Dirda’s Reading Room
Dirda’s Reading Room
Come talk about books with critic Michael Dirda.

Paradigm Shift: What causes change in human imagination?

I’ve been reading several books lately about the shifts in sensibility, especially with regards the imagination and sexual ethics, that emerged during the 18th century. They’ve led me to believe that every so often the world of the human imagination actually changes. A single book, a dynamic character, a new medium will suddenly open up fresh possibilities for the artist, even new ways of seeing and interpreting the world.
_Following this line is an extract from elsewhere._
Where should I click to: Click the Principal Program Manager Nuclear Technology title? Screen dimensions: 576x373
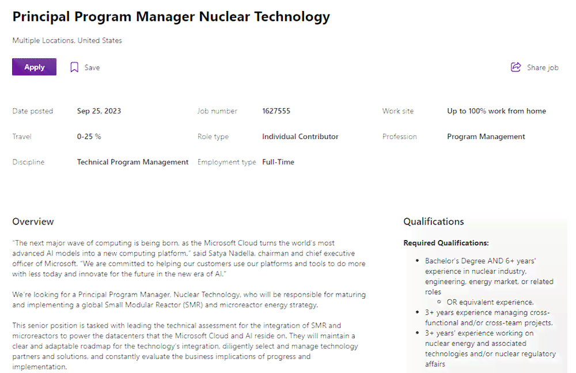[x=171, y=17]
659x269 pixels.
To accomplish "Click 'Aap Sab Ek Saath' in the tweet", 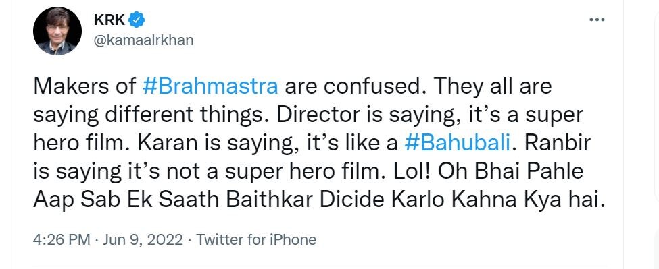I will [x=128, y=201].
For example, Brian Aldiss’s Billion Year Spree — later expanded into Trillion Year Spree — persuasively argued that science fiction’s foundational work isn’t Lucian of Samosata’s True History or Cyrano de Bergerac’s State and Empire of the Moon. No, it’s Mary Shelley’s Frankenstein. Here the clanking Gothic novel acquired a technological component, as Victor Frankenstein employed electricity and contemporary medical techniques to animate his artificial man. Shelley’s novel showed us the power of the laboratory; it was in effect the first truly scientific romance.

Similarly, Flaubert’s Madame Bovary demonstrated virtually all the narrative techniques and tricks of the modern novel, the Sherlock Holmes stories created the iconic ideal of the Great Detective, and the early cowboy films of Hollywood invested the dusty Old West with epic grandeur. Not least, Rousseau’s Confessions provided the template for all the first-person memoirs and effusions of the Romantic Age—and its influence continues, quite obviously, to this day. Of course, almost no one can write as beautifully as Jean-Jacques.

But these are just a few instances. There are doubtless other works that have revolutionized the way we understood the world, interpreted our experience, or “made it new.” Can members of the Reading Room suggest some other instances, or favorite examples, of such literary paradigm-shifters? Astonish me, as Diaghilev once said to Jean Cocteau. Please share your thoughts.